28/07/2025
Gambians Protest for Accountability, The Government Responds with a Protest!!
By Ndey Jobarteh.
Only in The Gambia will you find a sitting government minister threatening to mobilise a counter-protest, not against injustice or corruption, but against ordinary citizens who dared to exercise their Constitutional right to protest.
Hon. Ebrima Sillah, Minister of Transport, Works, and Infrastructure, has announced that the National People’s Party (NPP) will seek a permit to stage its protest, simply because a Civic Movement, Gambians Against Leadership Abuse (GALA), peacefully took to the streets. This is not democracy in action. This is State power posturing as a Street Gang.
A Government That Fears the People!!
Instead of responding to GALA's demands, which were rooted in truth, transparency, and accountability, Minister Sillah chose the language of fear and threat. He painted protesters as violent, dismissed Diaspora voices, and reduced political opponents to “jobless noise makers who drink tea and make noise on the internet.” And then he warned that the ruling party’s youth would hit the streets. This is not leadership! This is a regime rattled by public awakening!

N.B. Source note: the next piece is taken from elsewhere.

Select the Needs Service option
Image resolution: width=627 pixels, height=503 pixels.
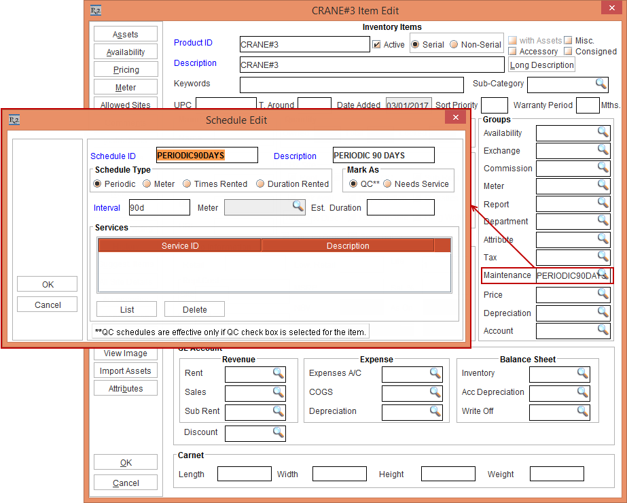coord(389,184)
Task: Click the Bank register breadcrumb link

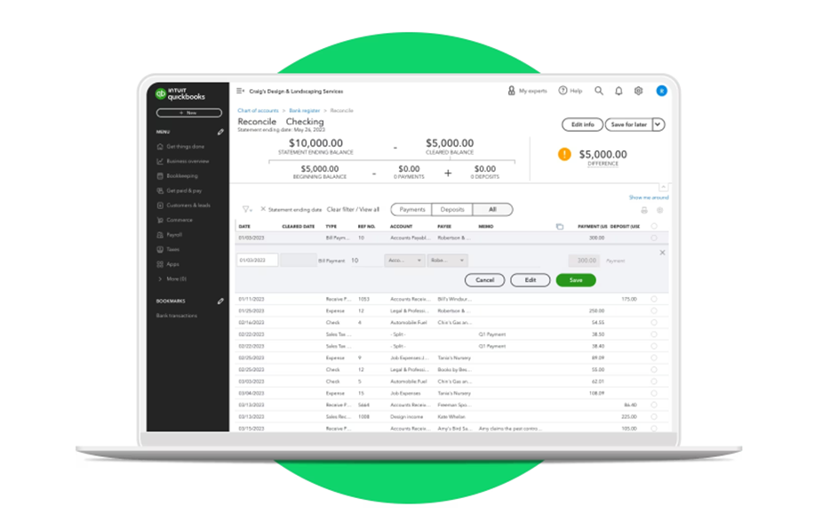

When the Ruling Party Protests the People!!
This is not just about rights. Yes, in a democracy, everyone, including the ruling party, has the right to protest. But when a sitting government, which controls the police, the army, the courts, the budget, and the media, threatens to mobilise in the streets against the very citizens they govern, we are no longer talking about protest. We are talking about intimidation. We are talking about abuse of power. We are witnessing the slow suffocation of democracy. This is not the NPP defending democracy. This is the NPP defending its grip on power.
Silencing the Diaspora, Ignoring the Constitution!
Minister Sillah’s statement that “only those living in the country will vote” is false and dangerous. The Gambian diaspora: Funds the economy with over $700 million annually in remittances.Sustained the fight for freedom during the Jammeh years.Has every right to speak, protest, and shape the future of The Gambia. To dismiss their voices is not just an insult. It is a calculated attempt to shrink the political space, shut down criticism, and erase global accountability.
Authoritarianism in Slow Motion!!
Sillah openly states that President Barrow “must win in 2026.” That’s not a campaign slogan, that’s a red flag.
In a democracy, no one is entitled to power. Leaders must earn it through ideas, vision, and service, not fear, loyalty, or cult-like declarations. When ministers declare election outcomes in advance, criminalise criticism, and organise street counter-mobs, they are not defending democracy; they are dismantling it.
Don’t Be Fooled, This Is Not About Equal Rights!
Many will say: “But it’s democracy. The NPP has the right too.”Yes, everyone has the right to protest, but context matters.
This is not a group of powerless citizens protesting injustice. This is the ruling elite, backed by taxpayer money, State security, and Executive privilege, threatening to meet peaceful protest with force of numbers.
When the powerful start protesting the powerless, ask yourself:Is this really democracy, or dictatorship with a friendly face?
Gambians Against Looted Assets, GALA Struck a Nerve, That’s Why They’re Panicking!
At its core, this is about one thing, GALA’s message landed.
Their protest exposed the lies, the failures, and the growing fatigue with recycled leadership. It showed that Gambians, home and abroad, are no longer afraid. That is what scared the regime. That is why a Minister has been deployed to issue threats dressed as democracy.
Finally to The Government, The Streets Belong to the People!!
The streets of The Gambia do not belong to NPP.They do not belong to GALA.They belong to the people.
If the Government has nothing to hide, it should welcome protests, not mimic them. If President Barrow’s record is truly so great, let him win on merit, not by drowning out dissent.
Because when a Government fears protests more than it fears corruption, it is no longer governing, it is clinging to power.
The Gambia is waking up. And no amount of counter protests can stop the truth from marching forward.